UMA TV JURÁSSICA

A data é a primeira quarta-feira do mês de dezembro. O ano, dois mil e quatro. O Círculo dos Poetas reuniu-se como de costume para recitar ou produzir poemas, homenagear grandes nomes da poesia, através da leitura de suas produções ou tecer comentários sobre suas vidas e obras. Após três ou quatro rodadas de poemas, é servido saboroso carreteiro preparado por Antônio Carlos e Birata. Apesar do prazer pelo reencontro, a noite era de expectativa, pois na novela das oito, que começa as nove, o capítulo seria decisivo. Nazaré seria desmascarada! Maria do Carmo revelaria a Isabel, que ela é Lindalva, sua filha raptada.

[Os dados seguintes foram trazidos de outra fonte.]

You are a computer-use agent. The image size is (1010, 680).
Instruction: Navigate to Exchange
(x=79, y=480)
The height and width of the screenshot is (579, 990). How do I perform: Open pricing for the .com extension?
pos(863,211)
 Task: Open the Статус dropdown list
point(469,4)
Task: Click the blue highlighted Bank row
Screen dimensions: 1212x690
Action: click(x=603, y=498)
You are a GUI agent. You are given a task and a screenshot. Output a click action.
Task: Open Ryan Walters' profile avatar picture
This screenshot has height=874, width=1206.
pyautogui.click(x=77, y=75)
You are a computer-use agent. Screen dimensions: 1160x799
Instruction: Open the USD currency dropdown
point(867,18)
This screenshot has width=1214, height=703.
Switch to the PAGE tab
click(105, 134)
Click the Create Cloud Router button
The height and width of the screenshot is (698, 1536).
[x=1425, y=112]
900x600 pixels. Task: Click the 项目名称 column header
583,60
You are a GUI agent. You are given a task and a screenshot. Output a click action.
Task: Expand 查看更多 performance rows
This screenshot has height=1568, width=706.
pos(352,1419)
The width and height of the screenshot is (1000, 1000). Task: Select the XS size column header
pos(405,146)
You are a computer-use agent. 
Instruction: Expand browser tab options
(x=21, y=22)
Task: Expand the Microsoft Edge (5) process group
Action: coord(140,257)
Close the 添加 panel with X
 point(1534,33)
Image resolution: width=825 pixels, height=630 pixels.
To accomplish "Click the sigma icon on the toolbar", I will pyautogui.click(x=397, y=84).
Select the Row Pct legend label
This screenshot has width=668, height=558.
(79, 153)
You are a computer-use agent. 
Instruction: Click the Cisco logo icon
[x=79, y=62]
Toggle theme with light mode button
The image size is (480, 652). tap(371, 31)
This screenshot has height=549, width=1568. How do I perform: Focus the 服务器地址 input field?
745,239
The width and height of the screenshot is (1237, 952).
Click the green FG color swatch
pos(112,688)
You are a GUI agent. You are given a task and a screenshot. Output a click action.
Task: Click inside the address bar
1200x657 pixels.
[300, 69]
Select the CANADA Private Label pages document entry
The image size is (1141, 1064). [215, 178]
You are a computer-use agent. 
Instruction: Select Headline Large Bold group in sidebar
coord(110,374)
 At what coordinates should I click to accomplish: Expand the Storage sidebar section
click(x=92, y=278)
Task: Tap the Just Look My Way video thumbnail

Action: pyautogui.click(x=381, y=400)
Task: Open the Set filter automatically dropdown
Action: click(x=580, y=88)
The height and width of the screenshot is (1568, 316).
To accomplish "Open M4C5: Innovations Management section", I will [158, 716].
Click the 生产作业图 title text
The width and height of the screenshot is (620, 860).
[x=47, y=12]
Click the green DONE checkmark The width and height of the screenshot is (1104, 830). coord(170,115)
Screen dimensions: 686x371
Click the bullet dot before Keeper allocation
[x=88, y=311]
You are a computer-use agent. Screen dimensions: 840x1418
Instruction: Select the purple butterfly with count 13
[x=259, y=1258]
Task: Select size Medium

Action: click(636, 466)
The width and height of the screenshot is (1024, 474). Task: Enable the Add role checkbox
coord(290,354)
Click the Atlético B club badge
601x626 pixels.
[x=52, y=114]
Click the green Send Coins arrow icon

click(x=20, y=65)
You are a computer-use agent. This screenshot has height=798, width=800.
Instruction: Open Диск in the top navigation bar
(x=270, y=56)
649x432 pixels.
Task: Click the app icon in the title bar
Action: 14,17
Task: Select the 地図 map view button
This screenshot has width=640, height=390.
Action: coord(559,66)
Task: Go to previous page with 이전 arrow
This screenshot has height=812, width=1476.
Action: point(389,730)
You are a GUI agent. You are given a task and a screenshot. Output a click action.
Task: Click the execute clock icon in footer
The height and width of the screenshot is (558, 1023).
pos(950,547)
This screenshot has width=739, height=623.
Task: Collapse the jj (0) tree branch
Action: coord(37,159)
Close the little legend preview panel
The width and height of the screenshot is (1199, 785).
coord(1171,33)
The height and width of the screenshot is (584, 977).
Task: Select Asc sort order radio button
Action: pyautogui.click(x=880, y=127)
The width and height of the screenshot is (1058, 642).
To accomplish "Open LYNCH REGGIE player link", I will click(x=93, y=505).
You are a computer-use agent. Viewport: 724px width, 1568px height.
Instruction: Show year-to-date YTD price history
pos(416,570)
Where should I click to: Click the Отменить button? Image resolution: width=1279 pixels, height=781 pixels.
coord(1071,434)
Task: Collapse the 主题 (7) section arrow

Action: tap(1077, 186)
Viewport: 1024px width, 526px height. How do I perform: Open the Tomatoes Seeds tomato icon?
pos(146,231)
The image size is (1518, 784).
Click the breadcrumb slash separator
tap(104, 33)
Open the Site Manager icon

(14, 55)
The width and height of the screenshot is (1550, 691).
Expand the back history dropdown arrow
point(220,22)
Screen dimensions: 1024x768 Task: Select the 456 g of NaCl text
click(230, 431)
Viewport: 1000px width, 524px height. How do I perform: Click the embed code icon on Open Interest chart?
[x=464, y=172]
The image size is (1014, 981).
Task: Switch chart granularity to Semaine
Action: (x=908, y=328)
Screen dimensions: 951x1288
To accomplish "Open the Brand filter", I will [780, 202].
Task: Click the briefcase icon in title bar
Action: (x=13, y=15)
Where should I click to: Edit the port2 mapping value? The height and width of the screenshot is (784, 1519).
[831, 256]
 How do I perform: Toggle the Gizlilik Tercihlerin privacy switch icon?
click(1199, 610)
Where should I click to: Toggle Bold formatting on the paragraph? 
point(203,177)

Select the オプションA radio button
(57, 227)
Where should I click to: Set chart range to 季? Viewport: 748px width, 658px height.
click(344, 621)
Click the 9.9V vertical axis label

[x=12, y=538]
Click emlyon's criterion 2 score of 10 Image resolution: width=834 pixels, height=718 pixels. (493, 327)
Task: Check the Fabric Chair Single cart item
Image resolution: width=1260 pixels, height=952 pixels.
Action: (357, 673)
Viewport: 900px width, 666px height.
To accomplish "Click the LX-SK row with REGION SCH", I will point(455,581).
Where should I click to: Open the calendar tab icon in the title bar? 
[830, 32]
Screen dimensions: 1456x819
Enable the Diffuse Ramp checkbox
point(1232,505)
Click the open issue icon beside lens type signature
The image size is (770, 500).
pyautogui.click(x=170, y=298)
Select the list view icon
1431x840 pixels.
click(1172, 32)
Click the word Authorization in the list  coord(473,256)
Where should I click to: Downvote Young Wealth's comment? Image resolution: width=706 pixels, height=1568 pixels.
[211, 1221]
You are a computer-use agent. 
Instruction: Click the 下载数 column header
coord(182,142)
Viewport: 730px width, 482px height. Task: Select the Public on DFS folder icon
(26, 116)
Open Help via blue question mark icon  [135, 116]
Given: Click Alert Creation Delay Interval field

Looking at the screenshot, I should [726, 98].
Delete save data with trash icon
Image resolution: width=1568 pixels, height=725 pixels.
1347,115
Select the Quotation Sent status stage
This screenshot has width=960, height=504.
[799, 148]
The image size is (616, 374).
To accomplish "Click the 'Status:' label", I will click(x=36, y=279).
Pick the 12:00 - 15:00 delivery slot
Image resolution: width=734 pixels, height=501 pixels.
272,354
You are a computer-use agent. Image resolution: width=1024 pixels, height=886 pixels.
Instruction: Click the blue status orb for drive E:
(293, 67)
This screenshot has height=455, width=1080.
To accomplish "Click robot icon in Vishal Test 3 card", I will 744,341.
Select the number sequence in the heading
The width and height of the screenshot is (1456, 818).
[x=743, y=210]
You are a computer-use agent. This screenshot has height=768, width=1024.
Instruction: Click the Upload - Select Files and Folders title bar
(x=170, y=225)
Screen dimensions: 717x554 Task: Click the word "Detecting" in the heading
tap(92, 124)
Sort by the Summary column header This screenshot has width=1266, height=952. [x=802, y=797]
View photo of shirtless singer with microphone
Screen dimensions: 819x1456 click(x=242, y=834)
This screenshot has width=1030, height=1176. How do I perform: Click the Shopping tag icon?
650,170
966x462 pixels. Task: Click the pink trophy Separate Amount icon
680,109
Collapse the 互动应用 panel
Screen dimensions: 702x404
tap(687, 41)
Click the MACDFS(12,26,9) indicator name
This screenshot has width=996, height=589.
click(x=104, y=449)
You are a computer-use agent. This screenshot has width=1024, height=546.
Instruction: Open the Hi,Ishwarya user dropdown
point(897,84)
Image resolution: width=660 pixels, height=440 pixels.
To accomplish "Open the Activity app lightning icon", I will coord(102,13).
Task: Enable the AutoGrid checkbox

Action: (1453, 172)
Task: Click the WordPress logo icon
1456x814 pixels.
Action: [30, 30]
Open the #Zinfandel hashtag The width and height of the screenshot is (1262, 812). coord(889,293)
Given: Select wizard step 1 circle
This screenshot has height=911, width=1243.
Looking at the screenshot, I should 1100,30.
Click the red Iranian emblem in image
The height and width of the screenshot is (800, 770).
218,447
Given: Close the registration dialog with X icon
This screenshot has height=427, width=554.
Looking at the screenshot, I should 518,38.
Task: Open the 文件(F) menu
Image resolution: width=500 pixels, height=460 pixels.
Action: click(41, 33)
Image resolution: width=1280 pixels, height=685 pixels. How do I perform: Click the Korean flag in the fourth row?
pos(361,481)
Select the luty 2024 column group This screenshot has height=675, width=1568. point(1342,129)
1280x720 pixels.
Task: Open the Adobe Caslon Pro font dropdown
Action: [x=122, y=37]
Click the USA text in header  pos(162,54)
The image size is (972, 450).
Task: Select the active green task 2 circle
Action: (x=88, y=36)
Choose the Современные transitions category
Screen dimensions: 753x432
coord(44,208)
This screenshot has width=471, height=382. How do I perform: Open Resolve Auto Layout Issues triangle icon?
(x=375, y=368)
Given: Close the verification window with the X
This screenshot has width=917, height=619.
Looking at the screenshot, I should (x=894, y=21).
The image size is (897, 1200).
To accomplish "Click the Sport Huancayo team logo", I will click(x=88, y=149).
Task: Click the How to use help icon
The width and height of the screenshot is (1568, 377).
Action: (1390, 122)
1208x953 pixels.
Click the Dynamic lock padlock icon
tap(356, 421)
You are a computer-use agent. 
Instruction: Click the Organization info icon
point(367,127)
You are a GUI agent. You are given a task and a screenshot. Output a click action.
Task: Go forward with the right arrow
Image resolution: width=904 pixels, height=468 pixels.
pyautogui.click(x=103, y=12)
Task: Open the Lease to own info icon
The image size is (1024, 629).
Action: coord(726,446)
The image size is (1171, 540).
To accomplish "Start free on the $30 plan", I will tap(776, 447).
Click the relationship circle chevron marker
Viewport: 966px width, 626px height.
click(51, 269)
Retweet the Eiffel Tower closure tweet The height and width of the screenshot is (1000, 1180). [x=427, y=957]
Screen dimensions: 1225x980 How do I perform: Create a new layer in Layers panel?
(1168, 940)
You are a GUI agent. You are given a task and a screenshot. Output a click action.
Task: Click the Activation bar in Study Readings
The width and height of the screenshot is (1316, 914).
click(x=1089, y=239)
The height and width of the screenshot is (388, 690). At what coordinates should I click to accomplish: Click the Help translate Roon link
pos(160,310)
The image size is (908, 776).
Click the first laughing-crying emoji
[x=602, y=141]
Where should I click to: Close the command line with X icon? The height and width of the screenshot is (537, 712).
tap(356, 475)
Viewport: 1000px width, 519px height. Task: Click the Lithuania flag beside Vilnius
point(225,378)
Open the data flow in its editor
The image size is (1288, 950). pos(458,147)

As poetisas da Casa estavam passando por uma situação peculiar. Ao mesmo tempo em que desejavam permanecer no acolhedor ambiente cultural do Círculo, participando do jantar de confraternização, que prometia estar magnífico, pois o cheiro gostoso dos temperos invadia o recinto, provocando a salivação nos presentes, denunciando estar saboroso, queriam também acompanhar o capítulo inédito da novela Senhora do Destino, pois a dor carregada por Maria do Carmo, sensibilizara por demais a todas. Sem possuírem o dom da ubiqüidade, isto é, estarem em mais de um lugar ao mesmo tempo, vivenciavam uma situação ambígua, sem saberem se ficavam ou se partiam. Finalmente chegaram a um denominador comum: ficariam, desde que pudessem também assistir a novela. Para tanto, Birata esmerava-se para acionar uma antiga televisão, que ocupava um lugar no alto do salão, do Dino Tchê. Para alcançar o aparelho, foi improvisada uma escada com cadeiras do espaço temático. Acompanhado pelos olhares ansiosos das telespectadoras presentes, com apoio de um amigo, Birata tentava colocar a TV Triássica em funcionamento. Mas nada! Ela resistia, passando por grave crise de identidade: desaprendera o seu fazer. A sintonia ficou perdida numa das curvas do tempo. A imagem embaralhou-se em chuviscos, prometendo chuvas e trovoadas. E o som ficou preso no eco de alguma gruta a ser explorada. Surgiu um problema inesperado: se tivesse som, não teria imagem! Se tivesse imagem, não teria som!

As poetisas trocaram idéias aos sussurros e decidiram permanecer no local, com a condição que a Triássica continuasse ligada, retransmitindo apenas imagens, mesmo um tanto fora de foco. De repente, as respeitáveis senhoras foram desafiadas a fazer leitura labial. E fizeram! A medida que as cenas se desenrolavam, ouvia-se a tradução realizada por algumas das presentes.

-“Oh, Isabel falou sou sua filha, para Nazaré,” dizia das Graças.

- Que nada! Ela disse “ você é minha mãe”, afirmava Sônia Batista.

Mas valeu a experiência! Ao retornarem a seus lares, provavelmente, algum familiar atento acompanhou as peripécias do capítulo e relatou os sucessos vivenciados em Senhora do Destino.